• EXTRACTED ENTRIES:

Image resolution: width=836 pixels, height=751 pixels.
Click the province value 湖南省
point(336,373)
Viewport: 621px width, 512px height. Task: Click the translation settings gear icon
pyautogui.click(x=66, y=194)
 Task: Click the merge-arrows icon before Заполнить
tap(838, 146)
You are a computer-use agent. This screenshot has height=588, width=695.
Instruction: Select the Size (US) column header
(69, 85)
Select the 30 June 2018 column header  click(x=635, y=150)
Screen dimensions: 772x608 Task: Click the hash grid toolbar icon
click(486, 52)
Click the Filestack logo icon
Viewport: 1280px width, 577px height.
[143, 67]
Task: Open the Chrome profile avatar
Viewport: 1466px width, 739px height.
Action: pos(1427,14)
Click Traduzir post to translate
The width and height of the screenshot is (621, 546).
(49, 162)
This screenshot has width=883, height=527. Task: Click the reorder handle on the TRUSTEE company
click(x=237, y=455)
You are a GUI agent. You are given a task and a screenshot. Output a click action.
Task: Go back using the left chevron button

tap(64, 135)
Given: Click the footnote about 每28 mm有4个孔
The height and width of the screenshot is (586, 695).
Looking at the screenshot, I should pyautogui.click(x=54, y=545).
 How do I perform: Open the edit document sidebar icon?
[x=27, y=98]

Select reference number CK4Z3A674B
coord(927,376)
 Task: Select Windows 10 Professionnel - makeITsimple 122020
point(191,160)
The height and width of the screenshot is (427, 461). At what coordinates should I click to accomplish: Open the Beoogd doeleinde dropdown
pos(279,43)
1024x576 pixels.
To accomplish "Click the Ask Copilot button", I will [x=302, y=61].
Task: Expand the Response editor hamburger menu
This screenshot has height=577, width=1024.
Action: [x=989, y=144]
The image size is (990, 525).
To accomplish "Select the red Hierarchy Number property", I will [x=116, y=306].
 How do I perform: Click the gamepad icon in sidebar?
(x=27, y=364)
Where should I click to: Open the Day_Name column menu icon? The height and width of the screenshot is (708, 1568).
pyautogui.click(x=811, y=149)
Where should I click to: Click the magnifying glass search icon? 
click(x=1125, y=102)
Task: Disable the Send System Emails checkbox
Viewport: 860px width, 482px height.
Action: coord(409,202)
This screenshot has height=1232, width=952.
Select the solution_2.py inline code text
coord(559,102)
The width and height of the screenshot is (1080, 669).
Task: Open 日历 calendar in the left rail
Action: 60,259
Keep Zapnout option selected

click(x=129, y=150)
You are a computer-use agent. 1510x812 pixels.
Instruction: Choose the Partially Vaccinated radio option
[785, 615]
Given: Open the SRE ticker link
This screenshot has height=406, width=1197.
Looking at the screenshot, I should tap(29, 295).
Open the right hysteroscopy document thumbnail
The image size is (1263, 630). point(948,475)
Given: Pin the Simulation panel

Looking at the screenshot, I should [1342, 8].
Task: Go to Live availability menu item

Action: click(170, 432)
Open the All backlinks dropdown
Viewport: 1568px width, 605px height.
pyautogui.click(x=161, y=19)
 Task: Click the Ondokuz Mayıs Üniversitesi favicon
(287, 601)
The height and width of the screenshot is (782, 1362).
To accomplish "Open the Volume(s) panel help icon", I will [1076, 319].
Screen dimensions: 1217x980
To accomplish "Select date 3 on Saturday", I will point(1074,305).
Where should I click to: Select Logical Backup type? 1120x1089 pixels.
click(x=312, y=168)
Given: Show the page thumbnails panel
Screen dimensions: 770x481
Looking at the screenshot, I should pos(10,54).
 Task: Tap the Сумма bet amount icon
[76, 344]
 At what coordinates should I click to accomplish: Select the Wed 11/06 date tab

• TASK GOAL: Look through the data above. Copy every line with the string "will" in it.

• WORKED SOLUTION:
To accomplish "Click the Ask Copilot button", I will [x=302, y=61].
To accomplish "Select the red Hierarchy Number property", I will [x=116, y=306].
To accomplish "Open the Volume(s) panel help icon", I will [1076, 319].
To accomplish "Select date 3 on Saturday", I will point(1074,305).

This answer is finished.